_Exercise requirements_.
[1] Using the deepfake audio detection README, answer the questions below on separate lines labeled to match.
(a) At what sample rate are the WAV files preprocessed?
(b) How many filters do the four convolutional blocks use?
(c) Where does training save the best model?
[2] List every Python file shown in the backend folder of the deepfake audio detection README.
[3] Extend the deepfake audio detection README from its final line.

===== Passage given

Skip to content

SyncFXPro/Fake-Audio-Classification

Repository files navigation

Deepfake Audio Detection System

AI-powered audio authenticity verification using CNN-based spectrogram analysis.

Overview

This system uses a Convolutional Neural Network (CNN) to detect deepfake audio by analyzing Log-Mel spectrograms. The model is trained on 2-second audio clips and can distinguish between real and AI-generated audio with high accuracy.

Architecture

Model

  • Input: Log-Mel spectrogram (1x128x200)
  • Architecture: 4 convolutional blocks with increasing filters (32, 64, 128, 256)
  • Output: Fakeness score (0-1)
  • Parameters: ~1.5M trainable parameters
  • Model Size: ~6MB

Dataset

  • Training: 13,956 samples (6,978 fake + 6,978 real)
  • Testing: 1,088 samples (544 fake + 544 real)
  • Format: 2-second WAV files, preprocessed at 16kHz

Performance

  • Expected Accuracy: 90-95%
  • Expected F1 Score: 0.88-0.93
  • Inference Time: <100ms per clip
  • Training Time: 2-3 hours on dual RTX 5060 Ti

Project Structure

FAC/
├── backend/
│   ├── model.py              # CNN architecture
│   ├── preprocessing.py      # Spectrogram generation
│   ├── augmentation.py       # Data augmentation (5 techniques)
│   ├── dataset.py           # PyTorch Dataset & DataLoader
│   ├── training.py          # Training loop with validation
│   ├── server.py            # Flask API
│   ├── main.py              # Main orchestrator
│   ├── requirements.txt     # Python dependencies
│   ├── checkpoints/         # Saved models
│   └── results/             # Training graphs & metrics
├── frontend/
│   ├── index.html           # UI structure
│   ├── style.css            # Styling
│   ├── main.js              # Frontend logic
│   └── package.json         # Node dependencies
└── Dataset/
    └── for-2sec/for-2seconds/
        ├── training/        # Training data
        ├── testing/         # Test data
        └── validation/      # Validation data

Installation

Backend Setup

  1. Create a virtual environment:
cd backend
python -m venv .venv
.venv\Scripts\activate  # Windows
  1. Install dependencies:
pip install -r requirements.txt

Frontend Setup

  1. Install Node.js dependencies:
cd frontend
npm install

Usage

1. Train the Model

Train the model on your dataset:

cd backend
python training.py

This will:

  • Load the dataset from H:\FAC\Dataset
  • Train using dual GPUs (RTX 5060 Ti) with DataParallel
  • Apply 5 augmentation techniques during training
  • Save the best model to checkpoints/best_model.pth
  • Generate validation graphs in results/

Training takes approximately 2-3 hours.

==========
===== Stored data

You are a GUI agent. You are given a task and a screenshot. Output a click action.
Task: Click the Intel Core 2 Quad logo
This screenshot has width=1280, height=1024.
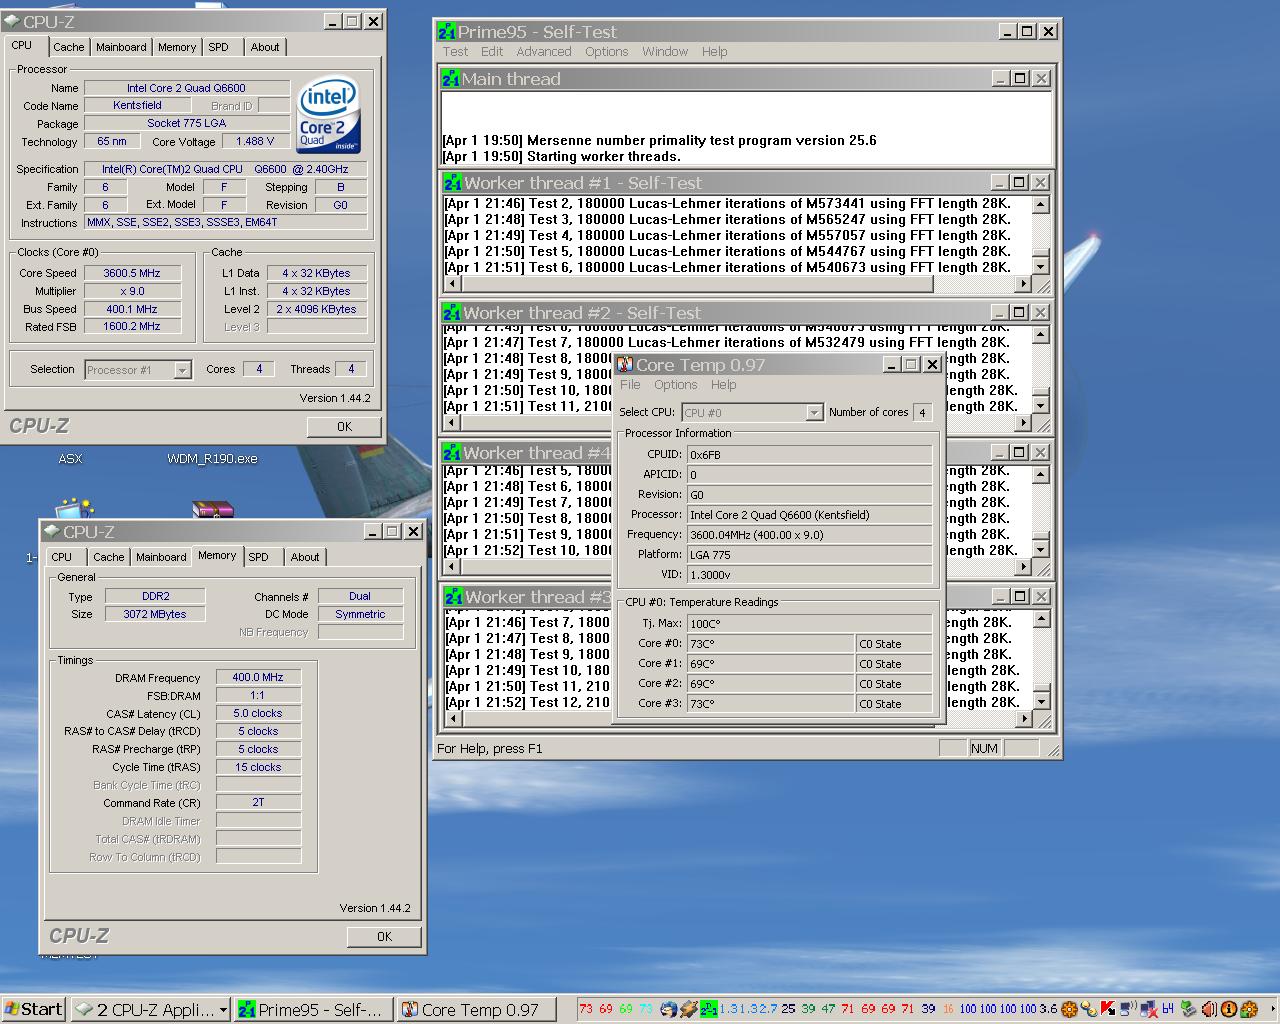pos(328,115)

==========

_Solved problems_.
[1]
(a) 16kHz
(b) 32, 64, 128, 256
(c) checkpoints/best_model.pth

[2] model.py, preprocessing.py, augmentation.py, dataset.py, training.py, server.py, main.py

[3]
2. Start the Backend Server

cd backend
python server.py

The Flask API will start on http://localhost:5000

3. Start the Frontend

In a separate terminal:

cd frontend
npm run dev

The frontend will start on http://localhost:5173

4. Use the Application

Open http://localhost:5173 in your browser.

Upload Mode:

  • Drag & drop an audio file or click to browse
  • Supported formats: MP3, WAV, OGG
  • Get instant analysis results

API Endpoints

GET /api/model/status

Check if model is loaded and get accuracy metrics.

Response:

{
  "loaded": true,
  "device": "cuda",
  "accuracy": 0.93,
  "version": "1.0"
}

POST /api/predict/upload

Upload an audio file for analysis.

Request: multipart/form-data with file

Response:

{
  "fakeness_score": 0.87,
  "prediction": "fake",
  "confidence": 0.87
}

POST /api/predict/realtime

Accepts base64-encoded audio for analysis.

Request:

{
  "audio": "base64_encoded_audio_data"
}

Response:

{
  "fakeness_score": 0.23,
  "prediction": "real",
  "confidence": 0.77
}

Features

Data Augmentation

  1. Time Masking - Masks random time frames
  2. Frequency Masking - Masks random mel bins
  3. Gaussian Noise - Adds random noise
  4. Codec Compression - Simulates MP3/AAC artifacts
  5. Pitch Shift - Random pitch changes (±2 semitones)

Multi-GPU Training

  • Automatic detection of available GPUs
  • DataParallel for batch splitting across GPUs
  • Optimized batch size (64 total, 32 per GPU)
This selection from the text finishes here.